Judging by my e-mail, it must be football season.

Before the first game has been played, I’m already getting hate mail from fans on both sides of the BYU-Utah divide. And on both sides, they’ve been accusing me of being partisan to the other.

The impetus was my column for Wednesday’s paper, wherein I wrote — lightly, I thought — that after everything the Utes did this summer, BYU stole its thunder this week by going independent. I figured it was just a humorous observation, but when it comes to Utah vs. BYU, it seems there isn’t a ton of room for humor.

As I noted previously, it surprised me that fans of either team thought I was cheering for anyone.

It was an observation, people, not propaganda.

Wrote one reader: “Wow, Brad, you really out-did yourself to put a Utah spin on the BYU announcement. Congratulations!! I didn’t think it was possible for an objective person to believe a school that has been contemplating it’s future for the past 3 or so years could look at their last-minute announcement, which they had played close to the vest, as a negative snub of their recent rival. Only a partisan Utah fan, not a true sports reporter, would suggest such a thing, couched in terms of illegal activity (stealing).”

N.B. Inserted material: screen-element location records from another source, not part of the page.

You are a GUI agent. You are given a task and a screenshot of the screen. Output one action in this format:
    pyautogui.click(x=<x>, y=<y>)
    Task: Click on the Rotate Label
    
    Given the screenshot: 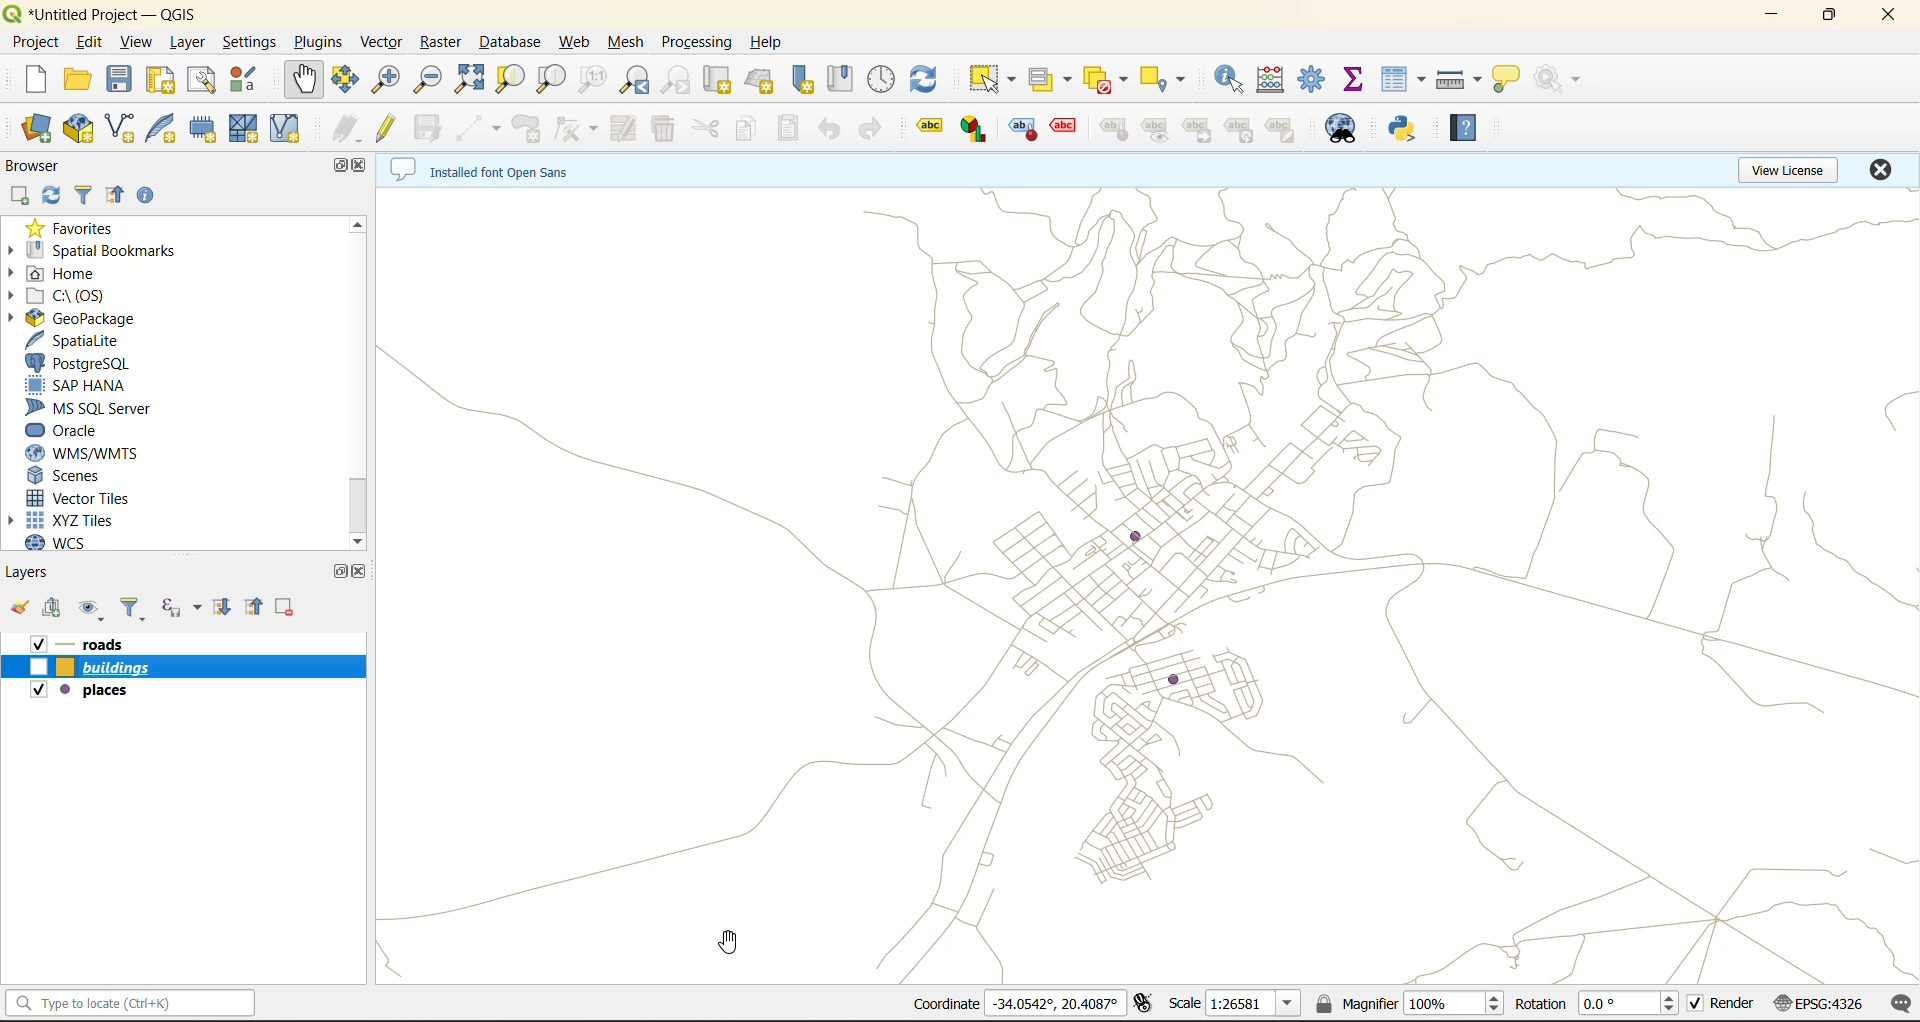 What is the action you would take?
    pyautogui.click(x=1238, y=129)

On the other end of the spectrum was this: “Spin it baby, spin it. Wow, what a strange angle you took. ‘steals the spotlight’ is the story? So it’s all about the Utes in the end? You’ve clearly missed the mark on what the sentiment is outside your office. BYU finally chose between ok, bad and worse. BYU are fans are going through buyer remorse after about an hour of excitement and Ute fans are beginning to actually feel bad for BYU. “

Another reader contributed this: “Brad, I just read your latest article about stealing the spotlight with their announcement about going independent in football and joining the mighty WCC in basketball and all other sports. I guess in your expert opinion joining the WCC is stealing the thunder away from Utah who is only joining a sub-par conference like the PAC 10. Do you have any idea how ridiculous that sounds to anyone outside of Cougar nation? Is your newspaper really worthy of being considered part of journalism?”

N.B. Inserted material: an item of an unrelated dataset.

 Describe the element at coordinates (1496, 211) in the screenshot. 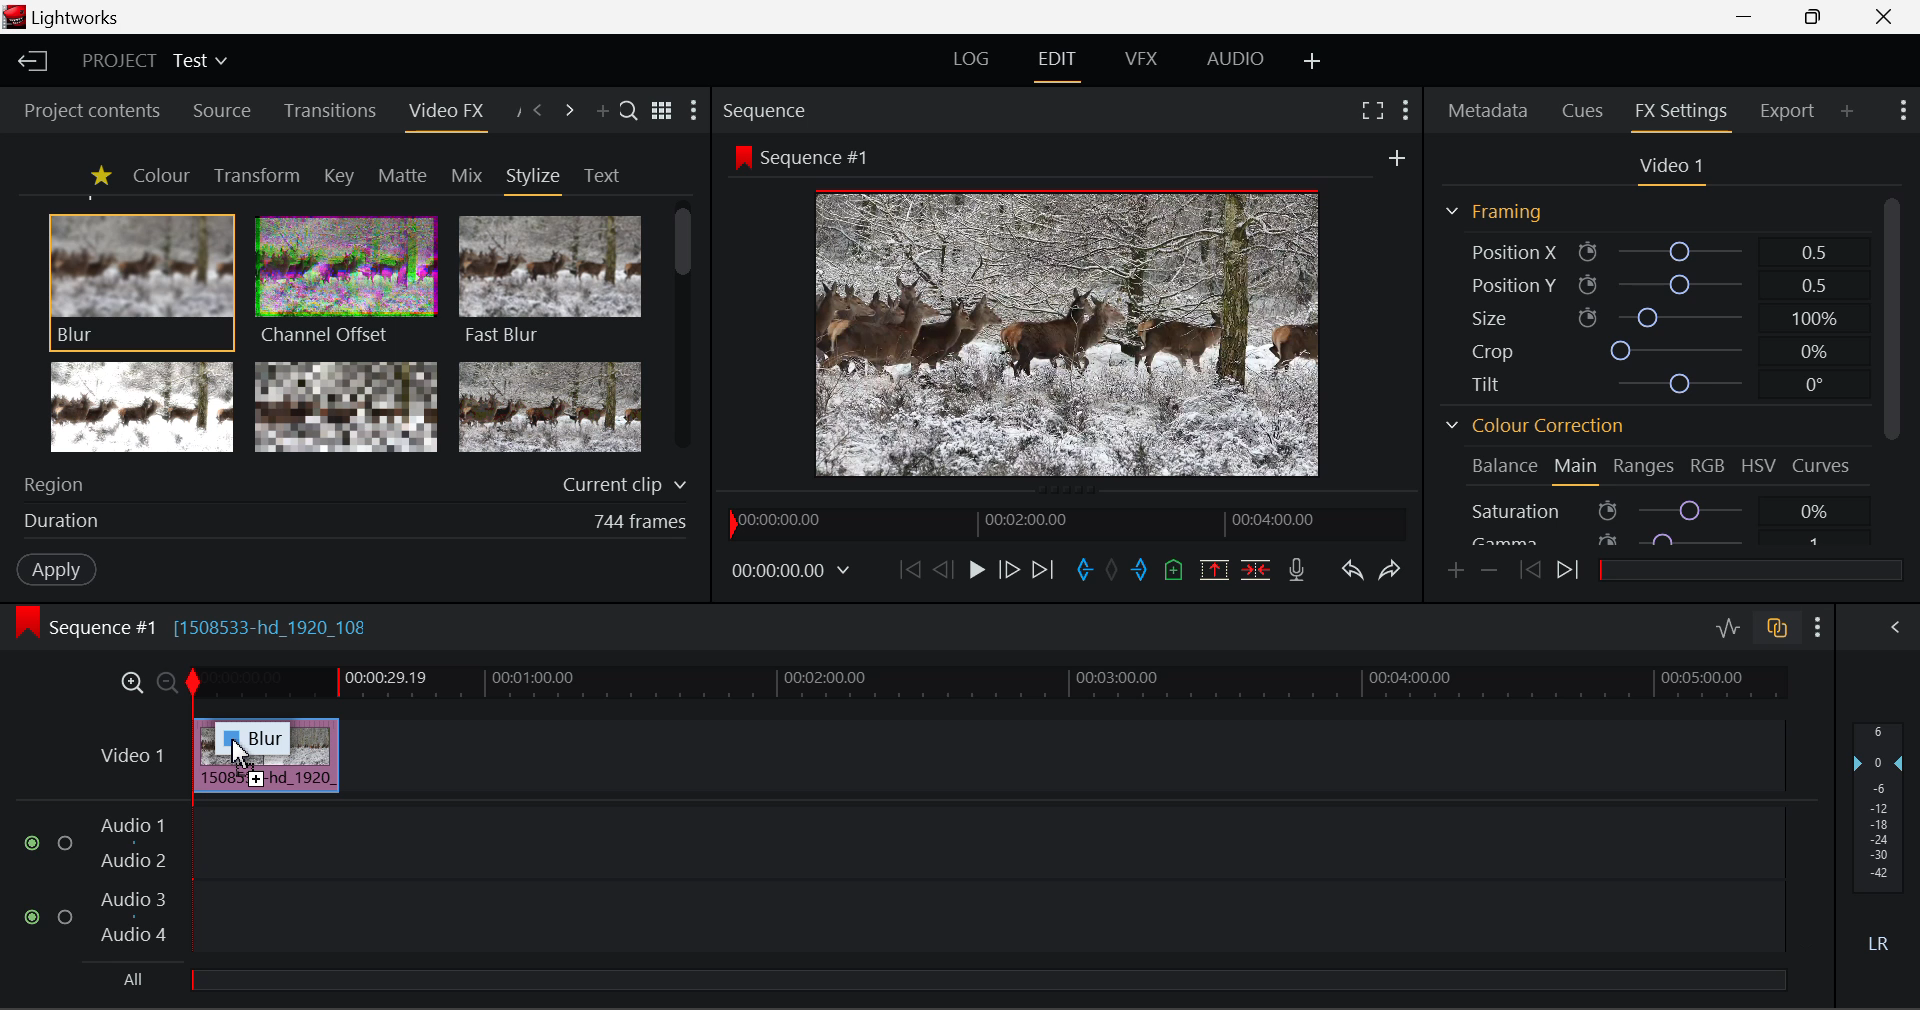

And finally: “Get a clue…..this isn’t the 80′s anymore. Happy Valley’s glory days are a distant image in the rear view mirror…thankfully most people realize that.”

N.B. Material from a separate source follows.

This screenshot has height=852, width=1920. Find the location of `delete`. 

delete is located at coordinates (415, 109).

I really wasn’t spinning, pushing or promoting either school, just observing that even at the start of one of Utah’s most interesting years, BYU manages to get into the story. Those teams will be competing for headlines, it seems, for a lot of years. Sorry to disappoint readers, but there was no agenda on my part, or the newspaper’s, just a good column angle.

I can hardly wait to see the mail I get during rivalry week.